-------- INPUT --------

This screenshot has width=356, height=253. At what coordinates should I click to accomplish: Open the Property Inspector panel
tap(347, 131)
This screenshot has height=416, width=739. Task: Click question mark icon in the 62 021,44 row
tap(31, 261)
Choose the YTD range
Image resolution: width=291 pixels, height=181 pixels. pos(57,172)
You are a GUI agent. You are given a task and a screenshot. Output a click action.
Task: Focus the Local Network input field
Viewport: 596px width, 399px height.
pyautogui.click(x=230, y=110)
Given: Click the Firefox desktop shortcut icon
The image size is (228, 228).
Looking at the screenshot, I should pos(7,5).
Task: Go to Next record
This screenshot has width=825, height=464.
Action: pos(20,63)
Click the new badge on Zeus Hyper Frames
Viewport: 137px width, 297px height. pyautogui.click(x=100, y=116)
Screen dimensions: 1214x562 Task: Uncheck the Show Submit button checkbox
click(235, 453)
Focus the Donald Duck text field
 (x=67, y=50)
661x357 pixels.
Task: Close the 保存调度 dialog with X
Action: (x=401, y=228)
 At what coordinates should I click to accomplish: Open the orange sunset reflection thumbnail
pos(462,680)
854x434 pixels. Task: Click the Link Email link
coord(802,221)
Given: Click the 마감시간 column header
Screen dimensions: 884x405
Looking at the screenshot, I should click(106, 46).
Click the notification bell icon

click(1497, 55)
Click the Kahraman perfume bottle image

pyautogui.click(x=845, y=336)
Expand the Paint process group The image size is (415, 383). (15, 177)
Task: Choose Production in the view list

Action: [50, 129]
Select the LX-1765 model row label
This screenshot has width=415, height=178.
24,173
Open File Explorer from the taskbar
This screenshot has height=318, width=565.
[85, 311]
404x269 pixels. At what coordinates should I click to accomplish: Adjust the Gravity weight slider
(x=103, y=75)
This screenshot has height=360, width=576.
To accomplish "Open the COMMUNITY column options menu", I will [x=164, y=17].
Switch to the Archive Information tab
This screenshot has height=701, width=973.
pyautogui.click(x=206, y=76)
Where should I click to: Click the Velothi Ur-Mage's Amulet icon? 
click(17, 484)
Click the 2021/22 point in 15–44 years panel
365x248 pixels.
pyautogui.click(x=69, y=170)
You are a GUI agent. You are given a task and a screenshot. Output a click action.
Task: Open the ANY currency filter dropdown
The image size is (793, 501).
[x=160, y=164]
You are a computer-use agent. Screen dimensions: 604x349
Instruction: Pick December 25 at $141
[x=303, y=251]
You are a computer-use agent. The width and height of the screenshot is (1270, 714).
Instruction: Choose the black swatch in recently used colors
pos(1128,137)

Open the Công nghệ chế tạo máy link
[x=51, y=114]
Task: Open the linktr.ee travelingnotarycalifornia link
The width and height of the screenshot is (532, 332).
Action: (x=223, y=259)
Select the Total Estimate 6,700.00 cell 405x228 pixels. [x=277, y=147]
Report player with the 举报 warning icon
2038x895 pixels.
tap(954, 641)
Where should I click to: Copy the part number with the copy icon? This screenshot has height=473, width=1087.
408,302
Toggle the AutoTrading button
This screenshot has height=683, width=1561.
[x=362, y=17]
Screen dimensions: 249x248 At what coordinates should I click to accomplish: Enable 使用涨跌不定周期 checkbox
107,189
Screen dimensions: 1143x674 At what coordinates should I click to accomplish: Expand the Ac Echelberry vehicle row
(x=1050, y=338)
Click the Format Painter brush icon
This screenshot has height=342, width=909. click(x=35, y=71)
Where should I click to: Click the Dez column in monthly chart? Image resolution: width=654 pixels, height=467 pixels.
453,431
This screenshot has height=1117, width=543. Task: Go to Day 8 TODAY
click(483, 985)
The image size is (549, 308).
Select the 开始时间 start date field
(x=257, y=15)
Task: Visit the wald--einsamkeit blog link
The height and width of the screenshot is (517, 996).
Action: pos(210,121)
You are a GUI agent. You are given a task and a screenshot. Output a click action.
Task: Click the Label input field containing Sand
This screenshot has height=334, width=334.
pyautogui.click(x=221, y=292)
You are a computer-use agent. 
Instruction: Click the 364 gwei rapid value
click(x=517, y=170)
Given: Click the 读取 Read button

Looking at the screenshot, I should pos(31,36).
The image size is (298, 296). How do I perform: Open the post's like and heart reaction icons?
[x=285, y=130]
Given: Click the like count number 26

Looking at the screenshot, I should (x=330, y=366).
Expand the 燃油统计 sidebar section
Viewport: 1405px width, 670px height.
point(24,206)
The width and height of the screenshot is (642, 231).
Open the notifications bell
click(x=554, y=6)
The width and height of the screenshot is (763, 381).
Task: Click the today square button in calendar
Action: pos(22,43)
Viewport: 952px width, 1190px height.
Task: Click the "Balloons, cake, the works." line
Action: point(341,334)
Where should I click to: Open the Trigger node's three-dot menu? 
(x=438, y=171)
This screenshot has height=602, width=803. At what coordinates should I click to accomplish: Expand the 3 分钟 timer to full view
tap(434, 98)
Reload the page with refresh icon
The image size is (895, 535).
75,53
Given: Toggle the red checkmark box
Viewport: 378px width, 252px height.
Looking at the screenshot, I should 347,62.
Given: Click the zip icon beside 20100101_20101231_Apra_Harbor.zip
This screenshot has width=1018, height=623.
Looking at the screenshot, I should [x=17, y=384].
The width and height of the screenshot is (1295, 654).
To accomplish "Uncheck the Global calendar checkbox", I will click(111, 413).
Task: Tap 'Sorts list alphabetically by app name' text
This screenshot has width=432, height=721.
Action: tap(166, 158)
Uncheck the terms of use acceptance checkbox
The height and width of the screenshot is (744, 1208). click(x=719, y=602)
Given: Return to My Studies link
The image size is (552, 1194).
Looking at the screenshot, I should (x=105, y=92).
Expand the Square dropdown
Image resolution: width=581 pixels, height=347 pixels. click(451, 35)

--------

— ABOUT THIS EXERCISE —
After locating the line holding "Where should I click to: Open" above, output exactly that line and every line after it through the line holding "Reload the page with refresh icon". Include nothing else.

— SOLUTION TO THIS TASK —
Where should I click to: Open the Trigger node's three-dot menu? 
(x=438, y=171)
This screenshot has height=602, width=803. At what coordinates should I click to accomplish: Expand the 3 分钟 timer to full view
tap(434, 98)
Reload the page with refresh icon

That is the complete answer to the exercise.